Penfold Golf
- Industry: Sports equipment
- Founded: 1927; 99 years ago
- Founder: Albert Penfold
- Headquarters: UK
- Website: penfoldgolfusa.com

= Penfold Golf =

British manufacturer of golf equipment

1990s golf ball manufactured in England by Penfold Golf.

Penfold Golf Ltd. is a British sporting goods manufacturer of golf equipment founded in 1929 by Albert Ernest Penfold (1884–1941). Golf equipment include balls, tees, gloves, apart from fashion accessories such as hats and wallets.

"Early recognition of Penfold's ability came when the solid guttie ball was standard. The gutta then used for balls was often dirty gray, full of foreign particles and none too easy to find on the imperfect fairways of that day. Then, when a leading authority made the statement in his presence that white gutta-percha would make a fortune for the inventor, Penfold spent an intensive period in the laboratory. A pure white gutta-percha was his initial contribution to golf."

The Royal and Ancient had a ball made which they believed would set a limit to the distance potentialities of all golf balls. Penfold and other ball manufacturers were called in and shown the specifications of the new ball which was supposed to be the perfect 'restrictor.' During the inspection Penfold startled the assembly making the quiet statement that he could build a ball to those very specifications that would out drive any ball then made.

"The first test of the Penfold production was held on a Sunday prior to a British Open Championship on a course near St. Andrews. When the selected Driver hit the first Penfold designed ball it carried far beyond the furthermost markers. Other Penfold balls gave identical results. Examination followed the demonstration, and the Penfold test ball was found to conform to the letter of the restricting specification."
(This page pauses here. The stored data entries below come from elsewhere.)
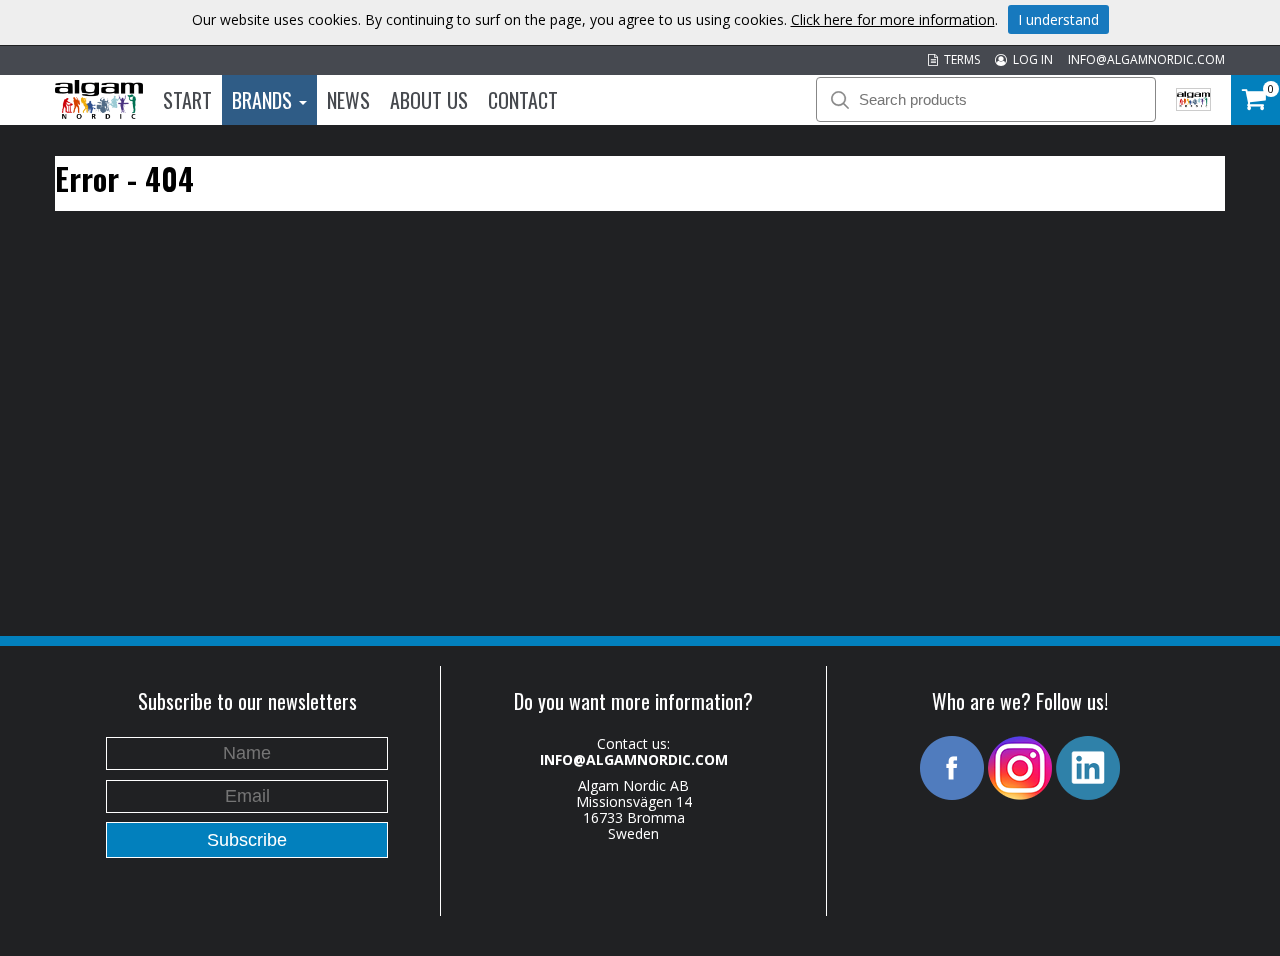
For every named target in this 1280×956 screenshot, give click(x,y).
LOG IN (1030, 59)
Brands (264, 100)
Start (187, 100)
A.E. Penfold began his career with the Silvertown company where he was involved in golf ball development. In 1919 he joined Dunlop and designed the famous “Maxfli” ball. Penfold left Dunlop in 1927 to form his own company, Golf Ball Developments Ltd, based at Bromford Lane, Ward End, Birmingham.
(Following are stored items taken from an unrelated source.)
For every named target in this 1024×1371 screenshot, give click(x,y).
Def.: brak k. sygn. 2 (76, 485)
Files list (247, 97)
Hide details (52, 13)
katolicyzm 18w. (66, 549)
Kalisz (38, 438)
In the early 1930s, Penfold launched his "Latticed" ball which was an instant success at home and in export markets.

Penfold devised a winding technique which permitted extreme tension of the rubber thread and unerring accuracy. The trick in winding was to prevent too many loops of the rubber thread crossing at exactly the same point.

On 17 February 1941 A.E. Penfold was lost at sea aboard the Prince Line cargo ship Siamese Prince, which was torpedoed by the off the coast of Ireland.

The company continued manufacturing golf balls at Bromford Lane up until the late 1990s, and the brand was featured in Ian Fleming's James Bond story and film Goldfinger.

Nothing remains of the Bromford Lane factory which was sold for redevelopment. Penfold Golf Ltd, continues to market and distribute Penfold branded golf balls, gloves and clothing from its head office in Dudley.